I need an endpoint to make a request to the specified URL and return the parsed content. For start, I need two functions:

  • FetchPageDetails(): An HTTP handler
  • ParseHTML(): An internal function that processes the result of the HTTP request

Project setup

Terminal window
mkdir bookmark-manager && cd bookmark-manager
go mod init github.com/odujokod/bookmark-manager
  • Create a main.go file in the root directory
  • Create bookmark_test.go and bookmark.go as well

Fetching the HTML

Using TDD,

bookmark_test.go
package bookmark
import (
"fmt"
"net/http"
"net/http/httptest"
"testing"
)
func TestFetchPage(t *testing.T) {
externalURL := "https://google.com"
path := "/fetch"
url := fmt.Sprintf("%s?url=%s", path, externalURL)
req, _ := http.NewRequest(http.MethodGet, url, nil)
res := httptest.NewRecorder()
FetchPageDetails(res, req)
expected := 200
got := res.Result().StatusCode
if got != expected {
t.Errorf("Expected: %d, got %d\n", expected, got)
}
}
bookmark.go
package bookmark
import (
"fmt"
"io"
"net/http"
)
func FetchPageDetails(w http.ResponseWriter, r *http.Request) {
url := r.FormValue("url")
if url == "" {
http.Error(w, "URL is required", http.StatusBadRequest)
}
res, err := http.Get(url)
if err != nil {
http.Error(w, "Unbale to fetch page", http.StatusInternalServerError)
}
body, err := io.ReadAll(res.Body)
defer res.Body.Close()
if err != nil {
http.Error(w, "Unable to read page content", http.StatusInternalServerError)
}
if res.StatusCode > 299 {
http.Error(w, res.Status, res.StatusCode)
}
fmt.Println(body)
}

Parsing the HTML

Write the test:

bookmark_test.go
func TestParseHTML(t *testing.T) {
// I can actually read this from the sample.html file
sampleHTML := `<!DOCTYPE html>
<html lang="en">
<head>
<meta charset="UTF-8">
<meta name="viewport" content="width=device-width, initial-scale=1.0">
<meta name="description" content="Description goes here">
<meta name="og:title" content="Go test">
<meta name="og:description" content="Description goes here">
<meta name="og:image" content="https://cdn1.iconfinder.com/data/icons/google-s-logo/150/Google_Icons-09-1024.png">
<title>Go test</title>
</head>
<body>
<div>
Hello world
</div>
</body>
</html>`
htmlBytes := []byte(sampleHTML)
got, err := ParseHTML(htmlBytes)
if err != nil {
t.Errorf("Unable to parse HTML: %v", err)
}
expectedTitle := "Go test"
if got.Title != expectedTitle {
t.Errorf("Expected: %s, got: %s", expectedTitle, got.Title)
}
}

This gives an insight into the implmentation of the feature.
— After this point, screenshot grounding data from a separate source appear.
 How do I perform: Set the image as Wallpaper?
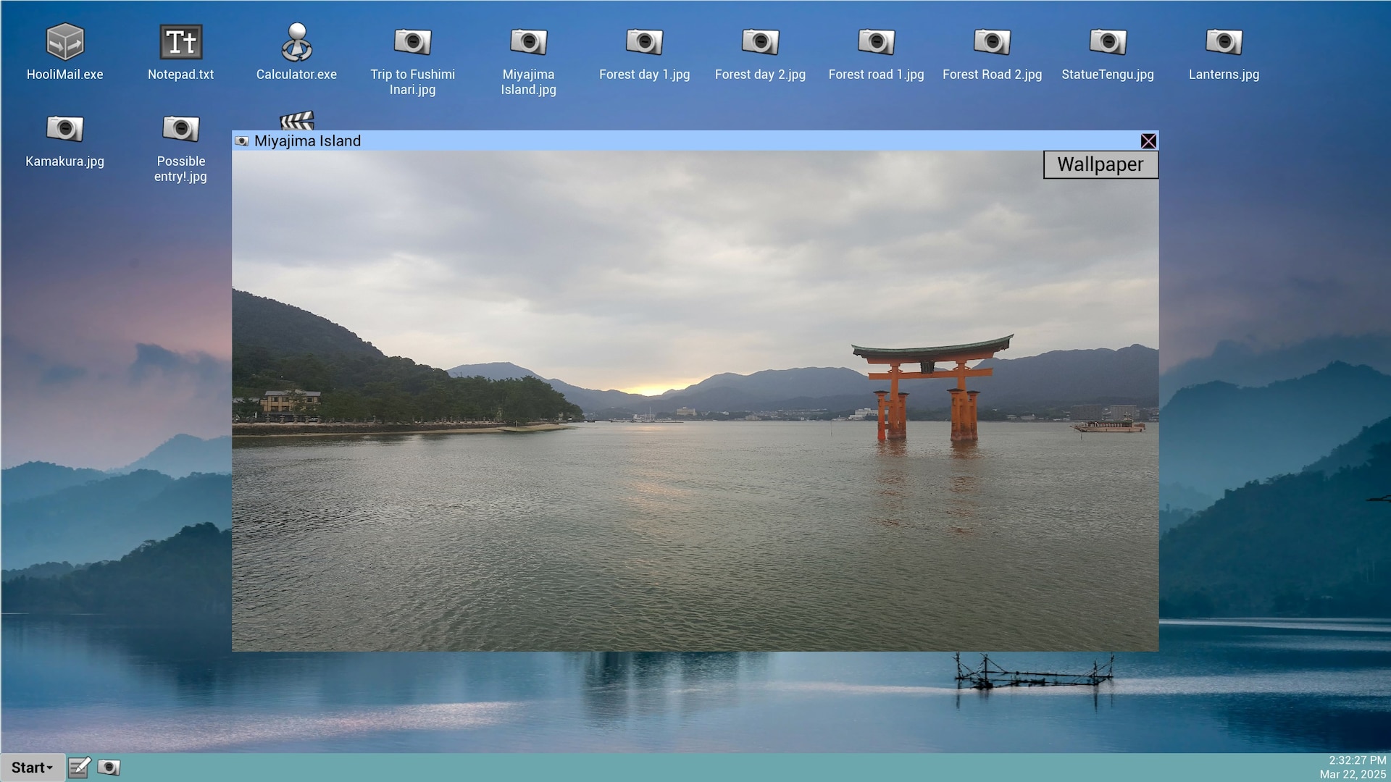[1100, 164]
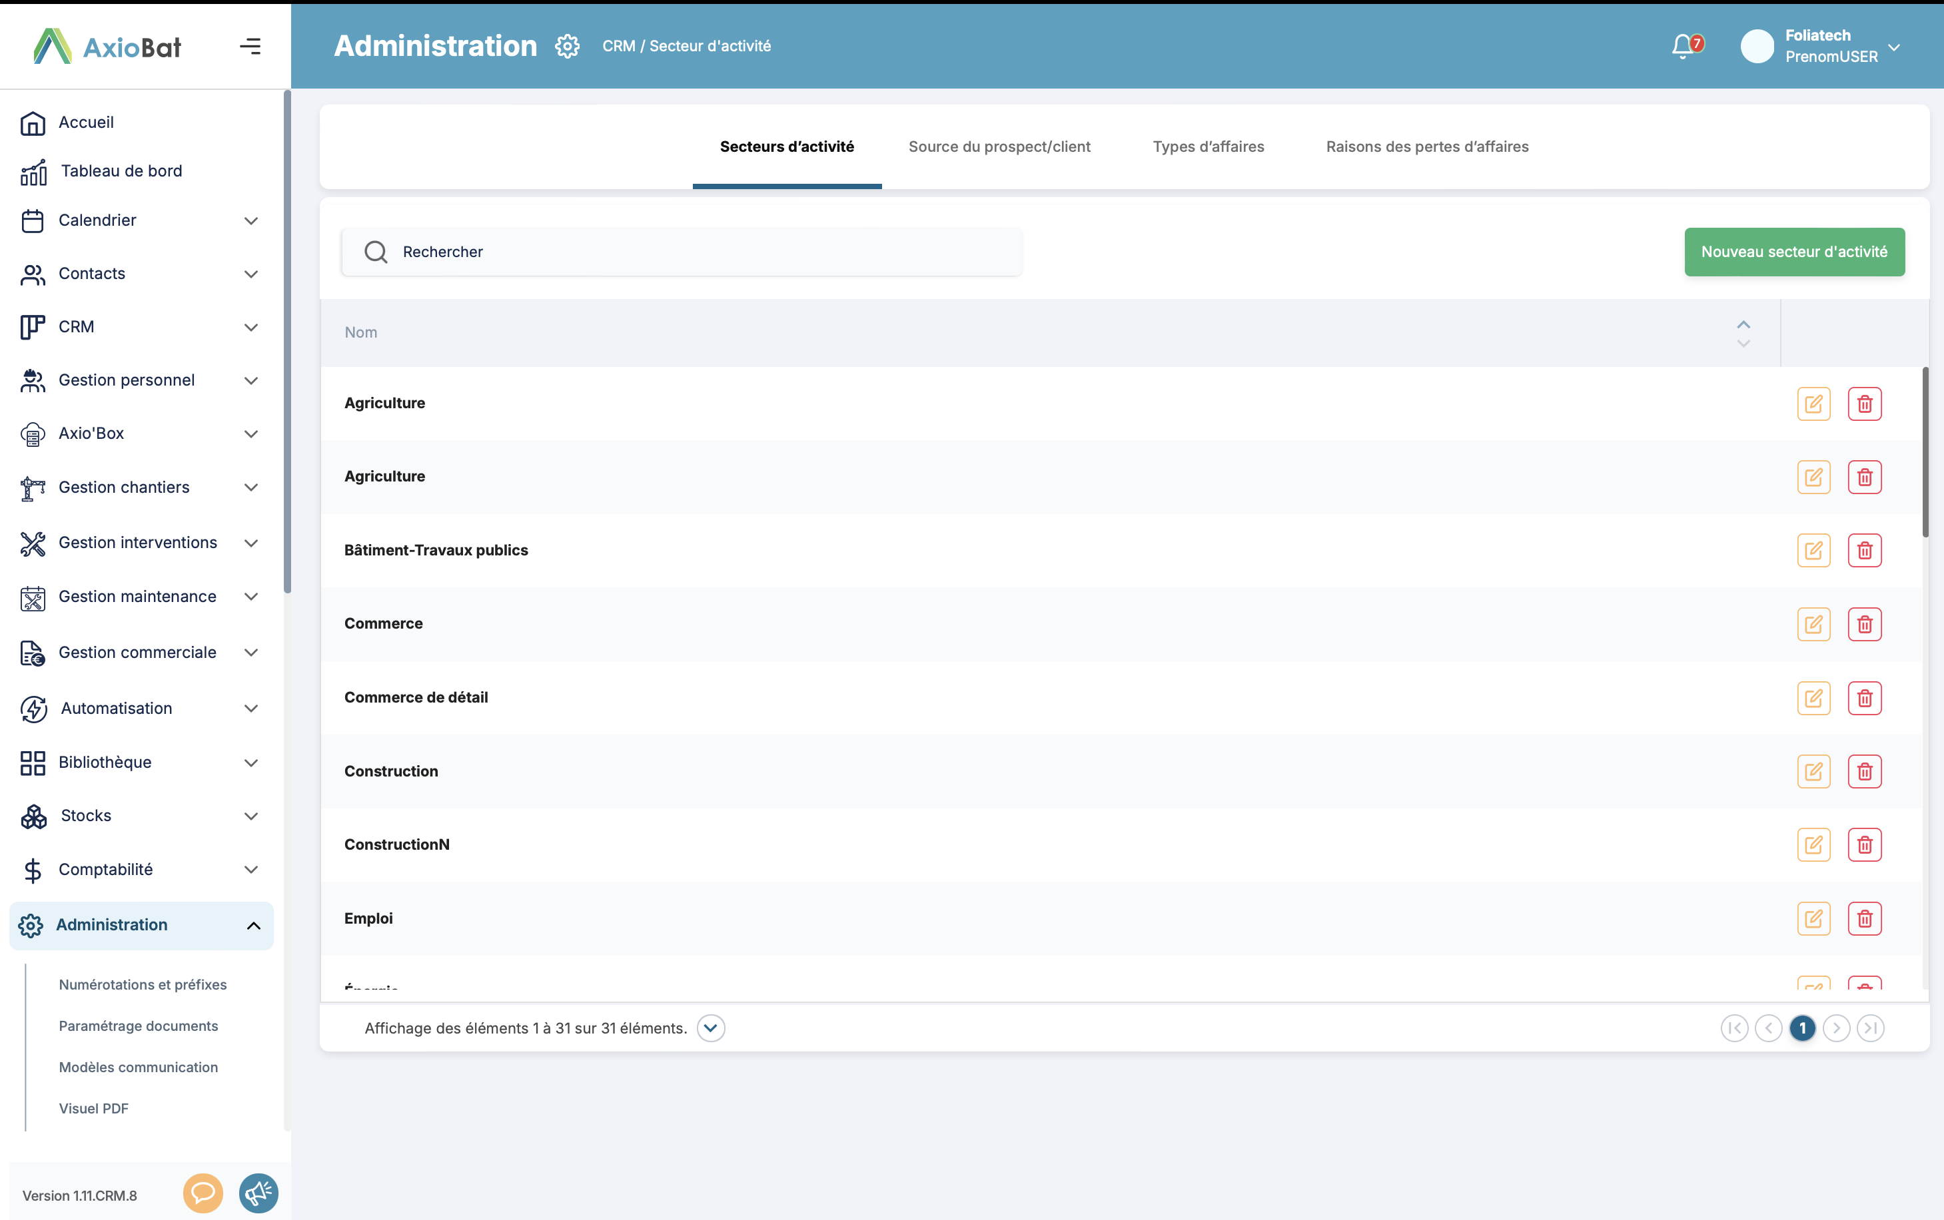
Task: Click the notification bell icon
Action: 1683,46
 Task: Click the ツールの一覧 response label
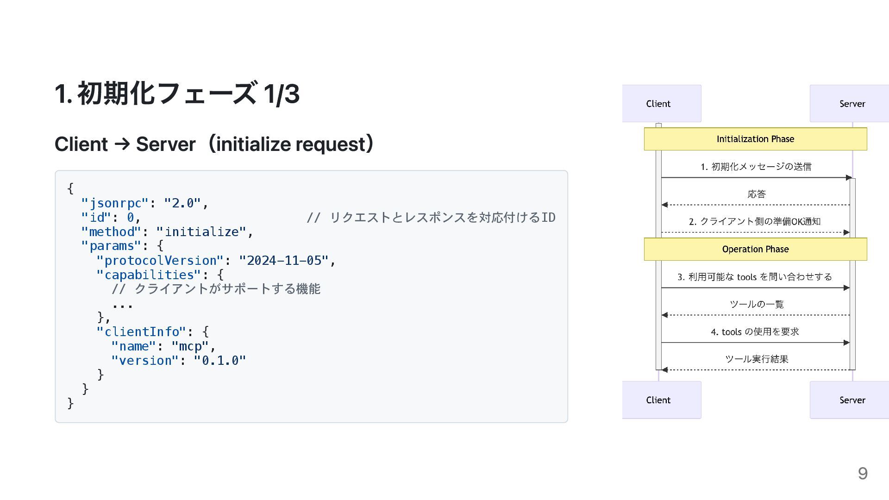(x=757, y=304)
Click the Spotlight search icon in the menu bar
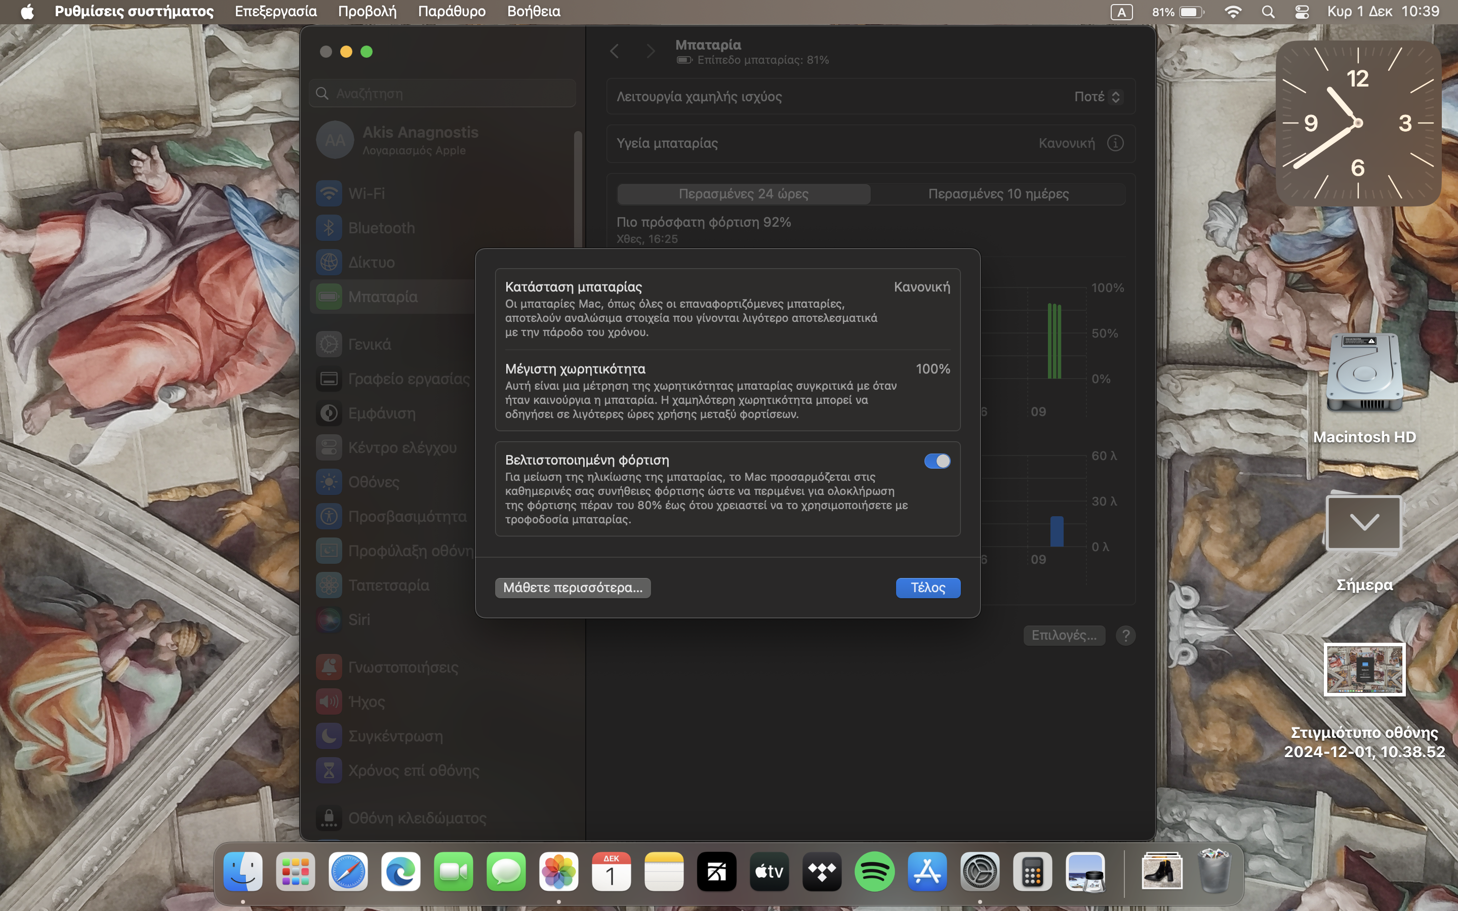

I'll need a HTML parser that allows me fetch the details needed in the frontend, which are:

  • Title
  • Description
  • ImageURL (optional)

I found GoQuery, which built on top of the net/html library, to handle the HTML parsing:

Install GoQuery
go get github.com/PuerkitoBio/goquery

With GoQuery installed, I can work on the parsing logic:

bookmark.go
import (
// other imports
"strings"
"github.com/PuerkitoBio/goquery"
)
type Bookmark struct {
Title string `json:"title"`
Description string `json:"description"`
ImageURL string `json:"imageURL"`
}
func ParseHTML(html []byte) (Bookmark, error) {
doc, err := goquery.NewDocumentFromReader(bytes.NewBuffer(html))
if err != nil {
return Bookmark{}, err
}
bookmark := Bookmark{}
title := strings.Trim(doc.Find("title").Text(), "\n ")
bookmark.Title = title
doc.Find("meta").Each(func(i int, s *goquery.Selection) {
c, _ := s.Attr("name")
value, _ := s.Attr("content")
switch c {
case "description", "og:description":
bookmark.Description = value
case "og:image":
bookmark.ImageURL = value
default:
}
})
return bookmark, nil
}

Refactoring

With the parsing logic in place, I can now refactor the fetch test and finalise the function implementation:

Tying it all up

  • Create the main() function in the main.go file
  • Add the router
main.go
package main
import (
"fmt"
"log"
"net/http"
)
const PORT string = ":8081"
func main() {
mux := http.NewServeMux()
mux.HandleFunc("GET /fetch", FetchPageDetails)
fmt.Printf("Server running on port: %s\n", PORT)
log.Fatal(http.ListenAndServe(PORT, mux))
}

Questions

  • How do I handle pages that have anti-bot?
  • How should I handle missing og:image?
  • Where should I deploy? Coolify? Or a general cloud provider?
  • How should persisitency be handled? DB or Cache? (not needed now)
  • For the frontend, should the bookmark be loaded at build time or runtime?